Turcotte's interest in such a variety of problems is inspired by the challenge of answering new questions all the time, Schubert says. "To him, science is fun," he says.

Schubert, who was Turcotte's first master's student and later collaborator on two textbooks, says Turcotte is "truly exceptional in the way he does science." Schubert notes his generosity with ideas and his ability to get to the heart of things: "He has a very special talent to develop a simple explanation, simple (but quantitative) models, of very complex processes."

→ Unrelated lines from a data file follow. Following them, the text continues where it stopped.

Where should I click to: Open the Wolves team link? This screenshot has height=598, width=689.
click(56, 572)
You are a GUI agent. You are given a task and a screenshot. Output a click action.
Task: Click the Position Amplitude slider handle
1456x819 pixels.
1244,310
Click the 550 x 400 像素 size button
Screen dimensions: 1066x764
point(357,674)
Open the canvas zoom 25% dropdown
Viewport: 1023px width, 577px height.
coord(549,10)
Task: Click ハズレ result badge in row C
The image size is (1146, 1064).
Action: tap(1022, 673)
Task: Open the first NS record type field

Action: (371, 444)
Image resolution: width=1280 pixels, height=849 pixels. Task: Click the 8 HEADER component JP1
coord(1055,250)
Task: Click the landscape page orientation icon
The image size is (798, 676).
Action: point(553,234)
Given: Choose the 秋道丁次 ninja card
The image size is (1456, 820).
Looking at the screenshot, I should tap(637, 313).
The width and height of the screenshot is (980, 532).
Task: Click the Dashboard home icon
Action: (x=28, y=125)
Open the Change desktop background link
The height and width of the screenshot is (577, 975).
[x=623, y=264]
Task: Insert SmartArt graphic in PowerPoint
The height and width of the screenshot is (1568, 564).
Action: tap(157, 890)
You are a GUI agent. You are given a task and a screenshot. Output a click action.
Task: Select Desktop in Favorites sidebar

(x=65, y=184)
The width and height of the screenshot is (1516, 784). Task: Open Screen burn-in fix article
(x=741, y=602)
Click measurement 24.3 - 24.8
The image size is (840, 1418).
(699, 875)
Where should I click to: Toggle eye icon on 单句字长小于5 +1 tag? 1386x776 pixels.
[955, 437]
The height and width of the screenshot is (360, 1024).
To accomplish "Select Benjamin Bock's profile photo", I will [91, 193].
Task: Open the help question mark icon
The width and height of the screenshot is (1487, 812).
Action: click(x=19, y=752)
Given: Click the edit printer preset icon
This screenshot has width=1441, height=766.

One example Schubert gives is Turcotte's controversial thesis of complete thermal instability on Venus: The planet's surface, according to Magellan's observations of meteor craters, was the same age everywhere. "Don thought about what could happen on Venus for this to occur," Schubert says, without plate tectonics or other ways of getting rid of the planet's core heat. Turcotte proposed the inside got so hot that it melted all at once, flooding the surface with lava in one giant turnover event. "Don developed some quantitative thermal history models to show Venus could in fact have evolved this way," Schubert says. "We don't know what truly happened, but it's considered plausible."

The idea of episodic subduction "came across as well as a lead balloon," Turcotte says. A mid-1990s BBC special focusing on Venus shows him obviously enjoying the controversy, which persists today.

Though Turcotte is now partially retired, he continues to work full-time at Davis, with a team that includes two Russian postdocs he brought with him from Cornell and fellow fractal geophysicist and modeler John Rundle. "I work seven days a week," Turcotte says.